I am sure alot of people dealt with homophobic grandparents which is a big personal problem for me. My grandpa is the typical stereotypical republican conservative christian who watches fox news and tried to convince to go to the anti obama movie. My grandma has her views but she is more respectful and civil about them. My grandpa cannot even talk to a gay person because I have gay relatives and at a family reunion he basically just ignored a gay relative when everyone who is mostly conservative was civil to him. He almost wore his anti gay pin but was yelled at by my uncle to take it off. Sadly I will never have a grandpa I will come to respect. My other grandpa died 40 years ago and the grandpa I have known today i can barely relate to. I would appreciate stories and feedback on how to deal with grandparents. I think fully coming out will break the barriers in my family and end all the homophobia because it ns not like my gay relative was disowned.
If assuming your grandparents are reasonably educated and open-minded, they will be understanding and sympathetic to you if you choose to come out. My nan is 83 and credit to her, she told me of her 'happiness' that I am now comfortable in my own skin. Plus they would not want to offend your parents by disrespecting you.
It might make him think about what he says a little more. There's no guarantee, you know him better than any of us do. You're not required to share with people, it might be enough to give him pause about his comments. It would be a really beautiful thing if he promised to accept and love/support you, but again, there's no guarantee.

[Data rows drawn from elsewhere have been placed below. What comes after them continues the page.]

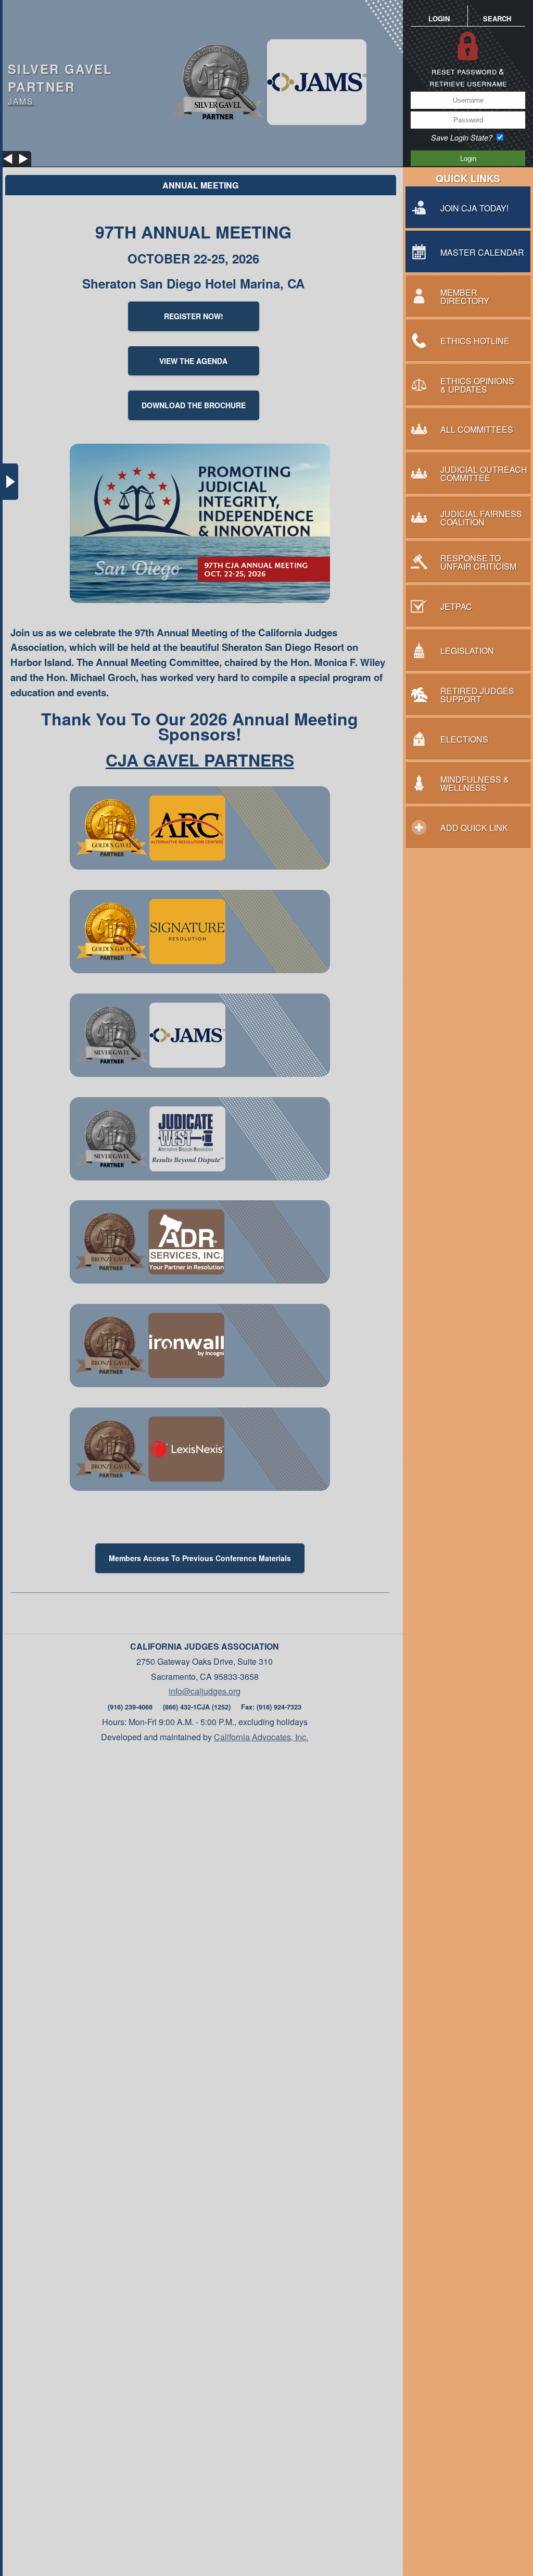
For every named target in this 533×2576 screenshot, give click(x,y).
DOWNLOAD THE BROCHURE (194, 405)
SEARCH (497, 18)
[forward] (23, 159)
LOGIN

My two cents--There are probably a lot of grandparents out there who will value their love for you and the relationship they have with you more than whatever religious, moral, or generational issues they have with homosexuality. But there are also those who are simply too set in their ways, too convinced of the righteousness of their position, and basically too judgmental to ever come around. I worry about that with my mother, who is the age of most EC member's grandparents. I think that for people of a certain generation who were raised to accept all types of bigotry as being normal and acceptable there are simply limits to what their minds can adapt to. Obviously there are openminded 80 year olds but they may be a smaller percentage of the whole. At that point you may have to choose your battles. Best wishes.